Ambulantes querem terreno ao lado do PAI
O camelódromo funciona há seis anos na Avenida Leste/Oeste. A maioria dos alvarás está vencendo e a Companhia Municipal de Trânsito e Urbanização (CMTU) não quer renová-los: ''É uma maneira de pressionarmos o pessoal para que eles nos ajudem a encontrar uma outra solução que não seja a calçada da Leste/Oeste'', admite Wilson Sella. A solução proposta pelos camelôs é a doação do terreno público que fica ao lado do Pronto Atendimento Infantil (PAI). Eles pretendem ir até a Câmara Municipal conversar com os vereadores sobre essa possibilidade. ''Se a prefeitura dá terreno para a PUC (Pontifícia Universidade Católica) porque não pode permitir que a gente use aquela área em nome da associação?'' indagou um dos participantes da reunião.

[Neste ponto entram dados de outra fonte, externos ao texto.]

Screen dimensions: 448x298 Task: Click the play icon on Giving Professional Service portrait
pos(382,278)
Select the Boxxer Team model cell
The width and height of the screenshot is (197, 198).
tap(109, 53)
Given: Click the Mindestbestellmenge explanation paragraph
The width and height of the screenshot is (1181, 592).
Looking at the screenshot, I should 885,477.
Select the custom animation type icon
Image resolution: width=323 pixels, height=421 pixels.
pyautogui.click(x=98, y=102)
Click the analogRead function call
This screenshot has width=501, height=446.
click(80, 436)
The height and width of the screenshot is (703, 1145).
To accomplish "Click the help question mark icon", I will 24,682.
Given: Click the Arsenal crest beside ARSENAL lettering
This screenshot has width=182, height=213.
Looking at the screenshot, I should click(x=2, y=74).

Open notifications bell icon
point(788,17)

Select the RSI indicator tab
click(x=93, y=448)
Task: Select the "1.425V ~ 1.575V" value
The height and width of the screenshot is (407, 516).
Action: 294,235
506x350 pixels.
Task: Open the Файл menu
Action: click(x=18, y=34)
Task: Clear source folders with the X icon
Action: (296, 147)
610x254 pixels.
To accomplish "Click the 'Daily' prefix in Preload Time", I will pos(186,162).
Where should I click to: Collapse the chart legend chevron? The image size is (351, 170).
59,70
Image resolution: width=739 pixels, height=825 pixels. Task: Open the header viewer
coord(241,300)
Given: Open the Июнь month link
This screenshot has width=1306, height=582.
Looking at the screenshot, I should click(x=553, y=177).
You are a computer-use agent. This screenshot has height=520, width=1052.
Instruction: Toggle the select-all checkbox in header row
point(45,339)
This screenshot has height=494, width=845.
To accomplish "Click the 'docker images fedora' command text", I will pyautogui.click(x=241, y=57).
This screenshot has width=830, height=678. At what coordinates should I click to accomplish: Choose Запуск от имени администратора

Depois de quase duas horas de discussão, os camelôs concordaram em formar um grupo de estudo para analisar, junto com a CMTU, as soluções viáveis para o impasse. ''Nós não somos contra a mudança de local, só não queremos o shopping. Em todo caso, vamos ouvir a proposta da prefeitura'', falou a presidente da Associação Camelódromo de Londrina, Cleusa Maria da Silva. A comissão formada por nove camelôs e representantes da CMTU vai se reunir na segunda-feira.